Tuesday, July 31, 2012

My "Indian Mom"


Honestly, I cannot believe day I have had. Sometimes, (mostly while I’m sitting in an auto rickshaw driving through the slums) I just take a look around and still can’t believe I’m here in India. I’ve been so blessed and am so grateful that I have the privilege to be doing this fellowship.
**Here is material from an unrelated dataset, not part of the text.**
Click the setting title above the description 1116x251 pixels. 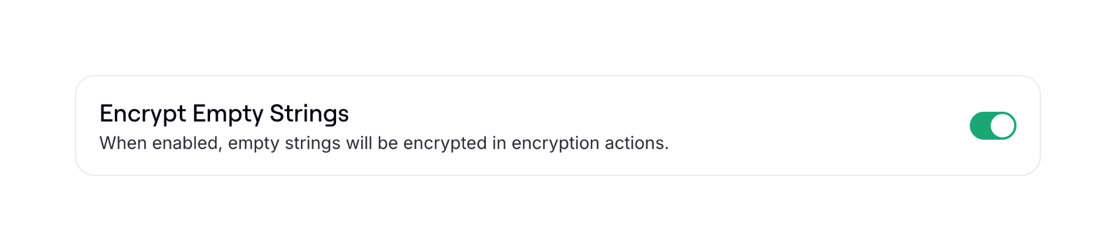[224, 114]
Today I went to the Delhi Cantonment General Hospital to do some work with a woman named Rajrani. She really is a beautiful woman- her entire life has been such a struggle, yet she still has the most beautiful smile I’ve ever seen. I sat with her in her office from 11am until 4pm just chatting with her about work, shopping, family, politics- everything (in Hindi!). It felt a little bit like I had finally found an “Indian Mom” thousands of miles from home. She told me in advance, Tuesdays aren’t busy- but I came anyways because, well, I didn’t think I could handle a “busy day.” But towards the end of the day, things started getting a bit rowdy. A woman who had been receiving medical care at the hospital for the past few weeks was coming in for her HIV test. Basically all the doctors had seen it coming- but the test was being done as a formality to prove her HIV+ status. I watched the woman cry as she walked into the clinic, I saw the pain in her face when the doctors told her she had HIV, and I felt the sharpest heartache as I saw her nodding her head as the doctors told her the course of action they would take. She was thin, weak, and barely alive it looked like. Her face had so many terrible marks, and while she said her age was 30- she looked almost twenty years older than that.
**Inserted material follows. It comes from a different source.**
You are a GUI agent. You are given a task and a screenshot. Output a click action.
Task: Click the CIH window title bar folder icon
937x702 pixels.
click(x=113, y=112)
Never in my life would I have though that I would be able to experience what I’ve seen here in Delhi. I’ve worked with young girls in the slums- teaching them how to stitch, I’ve taught kids with tattered clothes about geography and dinosaurs, I’ve sat in beautiful houses talking to Indian Doctors about HIV health policy, and I’ve gotten to see the actual impact that policy has on women in India.

With the two remaining weeks I have left here, I plan to use as much time as I can to build my research and find out more about health policy changes by the Indian Government. Maybe health policy is exactly where all the answers to my questions are. We’ll find out soon enough!